PALU – Puluhan masa aksi yang menamakan diri Fraksi Bersih-Bersih berunjuk rasa di depan kantor DPRD Provinsi Sulawesi Tengah, Kamis (10/8/2023) pagi. Unjuk rasa yang dilakukan tersebut menuntut pencabutan terhadap Undang-Undang Cipta Kerja.
Menurut mereka, hadirnya Undang-Undang Cipta Kerja justru berimbas dampak buruk bagi masyarakat, terutama bagi para kaum buruh. Dimana pasal-pasal di dalamnya dianggap mengancam hak-hak konstitusional para buruh.
Seperti di pasal 81 nomor 15 misalnya, menurutnya, justru melanggengkan sistem kerja kontrak, sehingga para buruh tak mendapatkan kepastian menjadi buruh tetap. “Hal ini kemudian menjadi legitimasi bagi perusahaan bisa seenaknya mempekerjakan buruh semau mereka,” sebut Koordinator Aksi, Aulia Hakim dalam orasinya.
Di Sulawesi Tengah, lanjutnya, khususnya di PT. GNI yang ada di Morowali Utara, berdasarkan hasil temuannya didapatkan masih banyak buruh yang mengalami ketidakpastian kerja. Dimana harus menunggu waktu kontrak kerja selama 5 tahun terlebih dahulu sebelum ditetapkan menjadi buruh tetap.
Tak hanya soal ketetapan kerja, sebutnya, buruh-buruh juga masih banyak yang belum mendapatkan kepastian mengenai kesehatan dan keselamatan kerja (K3). “Tidak jarang, buruh sampai sakit akibat kerja yang lama,” imbuhnya.

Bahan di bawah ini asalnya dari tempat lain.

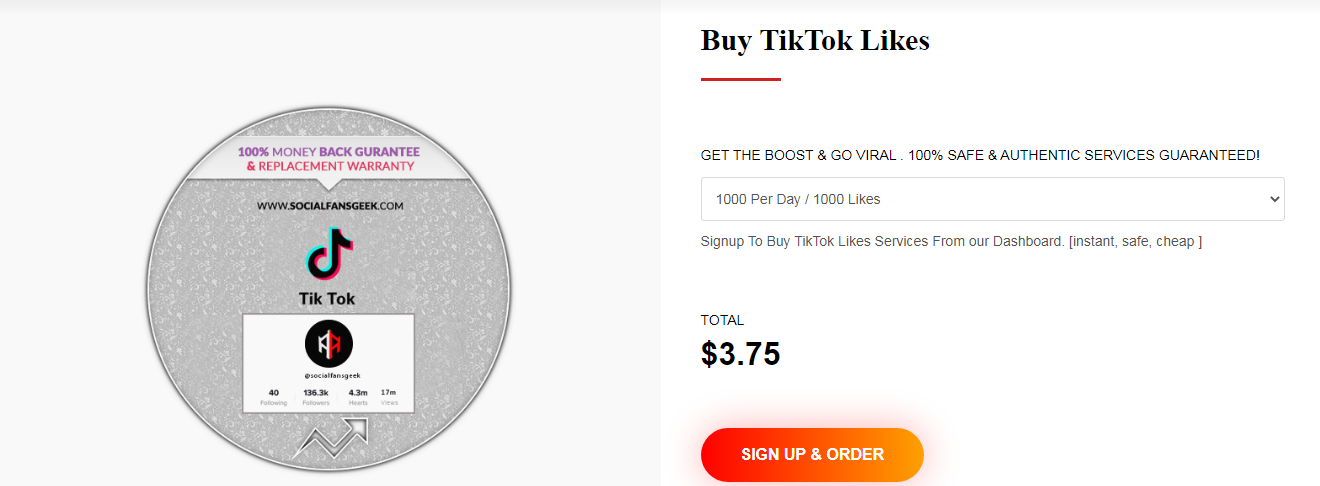Click the www.socialfansgeek.com URL text
Viewport: 1320px width, 486px height.
pos(329,206)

Lebih lanjut, massa aksi tersebut menuntut untuk memberikan kebebasan berserikat bagi kaum buruh di sektor tambang terutama di PT. GNI, memberikan jaminan atas hak lingkungan hidup yang sehat bagi buruh, memberikan jaminan K3 dan jaminan sosial bagi buruh.
Selain itu, mereka juga menuntut agar membebaskan 18 buruh PT. GNI yang ditetapkan sebagai tersangka, mengembalikan lahan dan sertifikat petani Buol yang dirampas oleh PT. HIP, menghentikan kriminalisasi terhadap pejuang HAM dan Lingkungan hidup, serta mendesak pemerintah mewujudkan pendidikan ilmiah, demokratis, berkualitas, mengabdi pada rakyat, dan membebaskan dari sistem kapitalis.(SCW)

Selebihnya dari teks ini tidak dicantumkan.